The request.
Switch each "Image resolution" in the entries below to "Display resolution", and leave everything else in the entries as it is.

Data extract.
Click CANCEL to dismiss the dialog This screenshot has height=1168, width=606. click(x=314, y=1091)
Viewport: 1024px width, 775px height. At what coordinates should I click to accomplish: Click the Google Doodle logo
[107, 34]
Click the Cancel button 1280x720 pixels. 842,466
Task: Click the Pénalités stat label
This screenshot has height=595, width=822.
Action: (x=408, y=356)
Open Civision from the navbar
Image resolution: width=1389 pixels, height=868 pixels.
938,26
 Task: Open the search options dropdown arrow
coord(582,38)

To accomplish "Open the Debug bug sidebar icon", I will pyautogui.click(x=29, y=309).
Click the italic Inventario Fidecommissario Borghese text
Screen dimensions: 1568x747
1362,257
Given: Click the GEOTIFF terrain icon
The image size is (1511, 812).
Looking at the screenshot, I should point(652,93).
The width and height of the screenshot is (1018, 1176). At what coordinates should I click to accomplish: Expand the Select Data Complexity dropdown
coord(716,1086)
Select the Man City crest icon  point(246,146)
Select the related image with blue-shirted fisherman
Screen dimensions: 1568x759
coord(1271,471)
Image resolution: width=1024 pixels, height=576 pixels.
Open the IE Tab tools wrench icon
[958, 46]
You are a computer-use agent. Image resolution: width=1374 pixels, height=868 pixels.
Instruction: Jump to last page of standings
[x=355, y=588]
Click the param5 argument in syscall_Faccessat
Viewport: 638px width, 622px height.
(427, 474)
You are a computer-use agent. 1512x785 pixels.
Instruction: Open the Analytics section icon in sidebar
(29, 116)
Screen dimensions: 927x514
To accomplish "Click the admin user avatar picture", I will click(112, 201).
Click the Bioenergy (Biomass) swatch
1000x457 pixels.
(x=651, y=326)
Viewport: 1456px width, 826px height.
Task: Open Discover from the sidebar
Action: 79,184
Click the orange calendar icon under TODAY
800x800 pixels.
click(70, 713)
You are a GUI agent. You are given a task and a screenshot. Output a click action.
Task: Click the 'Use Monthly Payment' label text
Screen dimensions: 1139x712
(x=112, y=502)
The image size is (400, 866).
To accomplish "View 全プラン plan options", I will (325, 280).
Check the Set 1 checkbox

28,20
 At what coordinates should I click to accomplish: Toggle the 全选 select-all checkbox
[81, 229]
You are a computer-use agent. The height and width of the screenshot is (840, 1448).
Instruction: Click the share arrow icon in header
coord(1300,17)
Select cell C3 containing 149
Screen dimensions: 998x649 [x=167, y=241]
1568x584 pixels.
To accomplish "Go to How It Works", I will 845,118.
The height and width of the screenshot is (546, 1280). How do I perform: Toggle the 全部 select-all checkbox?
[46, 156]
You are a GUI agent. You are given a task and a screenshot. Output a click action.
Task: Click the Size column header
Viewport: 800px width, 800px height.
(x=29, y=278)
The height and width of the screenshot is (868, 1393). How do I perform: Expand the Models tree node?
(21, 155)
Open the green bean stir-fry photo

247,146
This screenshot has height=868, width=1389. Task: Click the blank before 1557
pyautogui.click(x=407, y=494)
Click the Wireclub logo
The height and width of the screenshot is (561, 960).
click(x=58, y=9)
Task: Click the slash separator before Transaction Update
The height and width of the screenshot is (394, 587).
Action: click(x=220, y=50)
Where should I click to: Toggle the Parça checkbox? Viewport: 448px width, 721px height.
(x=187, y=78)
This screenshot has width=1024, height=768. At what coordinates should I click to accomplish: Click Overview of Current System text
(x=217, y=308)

Answer to this task.
Click CANCEL to dismiss the dialog This screenshot has height=1168, width=606. click(x=314, y=1091)
Viewport: 1024px width, 775px height. At what coordinates should I click to accomplish: Click the Google Doodle logo
[107, 34]
Click the Cancel button 1280x720 pixels. 842,466
Task: Click the Pénalités stat label
This screenshot has height=595, width=822.
Action: (x=408, y=356)
Open Civision from the navbar
Display resolution: width=1389 pixels, height=868 pixels.
938,26
 Task: Open the search options dropdown arrow
coord(582,38)

To accomplish "Open the Debug bug sidebar icon", I will pyautogui.click(x=29, y=309).
Click the italic Inventario Fidecommissario Borghese text
Screen dimensions: 1568x747
1362,257
Given: Click the GEOTIFF terrain icon
The image size is (1511, 812).
Looking at the screenshot, I should point(652,93).
The width and height of the screenshot is (1018, 1176). At what coordinates should I click to accomplish: Expand the Select Data Complexity dropdown
coord(716,1086)
Select the Man City crest icon  point(246,146)
Select the related image with blue-shirted fisherman
Screen dimensions: 1568x759
coord(1271,471)
Display resolution: width=1024 pixels, height=576 pixels.
Open the IE Tab tools wrench icon
[958, 46]
You are a computer-use agent. Display resolution: width=1374 pixels, height=868 pixels.
Instruction: Jump to last page of standings
[x=355, y=588]
Click the param5 argument in syscall_Faccessat
Viewport: 638px width, 622px height.
(427, 474)
You are a computer-use agent. 1512x785 pixels.
Instruction: Open the Analytics section icon in sidebar
(29, 116)
Screen dimensions: 927x514
To accomplish "Click the admin user avatar picture", I will click(112, 201).
Click the Bioenergy (Biomass) swatch
1000x457 pixels.
(x=651, y=326)
Viewport: 1456px width, 826px height.
Task: Open Discover from the sidebar
Action: 79,184
Click the orange calendar icon under TODAY
800x800 pixels.
click(70, 713)
You are a GUI agent. You are given a task and a screenshot. Output a click action.
Task: Click the 'Use Monthly Payment' label text
Screen dimensions: 1139x712
(x=112, y=502)
The image size is (400, 866).
To accomplish "View 全プラン plan options", I will (325, 280).
Check the Set 1 checkbox

28,20
 At what coordinates should I click to accomplish: Toggle the 全选 select-all checkbox
[81, 229]
You are a computer-use agent. The height and width of the screenshot is (840, 1448).
Instruction: Click the share arrow icon in header
coord(1300,17)
Select cell C3 containing 149
Screen dimensions: 998x649 [x=167, y=241]
1568x584 pixels.
To accomplish "Go to How It Works", I will 845,118.
The height and width of the screenshot is (546, 1280). How do I perform: Toggle the 全部 select-all checkbox?
[46, 156]
You are a GUI agent. You are given a task and a screenshot. Output a click action.
Task: Click the Size column header
Viewport: 800px width, 800px height.
(x=29, y=278)
The height and width of the screenshot is (868, 1393). How do I perform: Expand the Models tree node?
(21, 155)
Open the green bean stir-fry photo

247,146
This screenshot has height=868, width=1389. Task: Click the blank before 1557
pyautogui.click(x=407, y=494)
Click the Wireclub logo
The height and width of the screenshot is (561, 960).
click(x=58, y=9)
Task: Click the slash separator before Transaction Update
The height and width of the screenshot is (394, 587).
Action: click(x=220, y=50)
Where should I click to: Toggle the Parça checkbox? Viewport: 448px width, 721px height.
(x=187, y=78)
This screenshot has width=1024, height=768. At what coordinates should I click to accomplish: Click Overview of Current System text
(x=217, y=308)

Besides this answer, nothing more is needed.